Australian nurse (1859–1947)

Lillie Elizabeth Goodisson (née Price; c. 1860 – 10 January 1947) was a Welsh Australian nurse and a pioneer of family planning in New South Wales. Generally referred to as Mrs L. E. Goodisson, her surname is frequently mis-spelled as "Goodison".

==Life==
Goodisson was born in Holyhead, Wales. She trained as a nurse and at age 19 married London physician Lawford David Evans. Soon after they moved to Auckland, New Zealand, where they started a family. Her first child, Evelyn Paget Evans, was born in 1881 and a son was born in 1883. The couple and their two children moved to Melbourne in 1895, and in 1897 established Myrnong Private Hospital at St. Kilda. Her husband died in 1903 and thereafter she went to Western Australia where she met and married her second husband, Albert Elliot Goodisson in 1904. They lived in Geraldton until Albert Goodisson went to Batavia in September 1913 to receive treatment for an illness, he died 4 February 1914 leaving little to his wife, she borrowed money from her friend Ivy Brookes and returned to Melbourne.

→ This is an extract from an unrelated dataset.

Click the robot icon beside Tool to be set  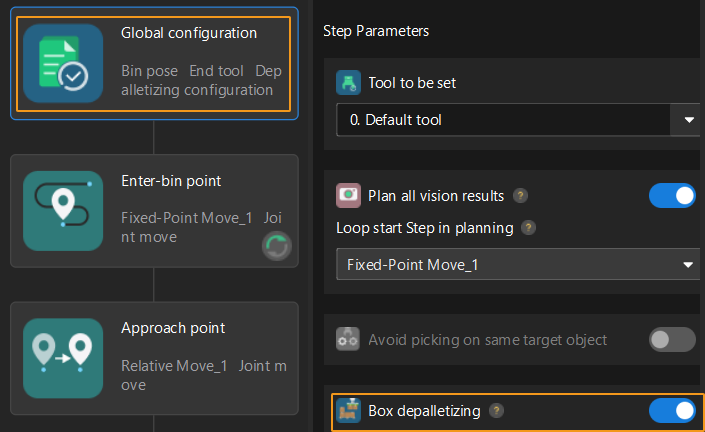point(348,82)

She was involved in patriotic causes during World War I, however her finances did not improve, and she took another loan from Brookes to establish a library at Elwood in Melbourne. Debts and ill health forced its liquidation in 1924. Goodisson moved to Sydney to be with her daughter, Evelyn, in 1926. She joined the Women's Reform League and with Ruby Rich, Marion Louisa Piddington and Anna Roberts founded the Racial Improvement Society, which later (1928) became the Racial Hygiene Association of New South Wales. The association was involved in promoting sex education, preventing and eradicating venereal disease and increasing the public awareness of eugenics. Goodisson served as general secretary for the association. She advocated the selective breeding of future generations for the elimination of hereditary disease, and defects and campaigned unsuccessfully for the segregation and sterilization of the mentally deficient and for the introduction of pre-marital health examinations. Although Goodisson campaigned for her association's eugenics goals, her main interests were in contraception and politics. The likely catalyst for her campaign interests was her husband's death from general paralysis and derangement (general paralysis of the insane) a symptom of Tertiary Syphilis.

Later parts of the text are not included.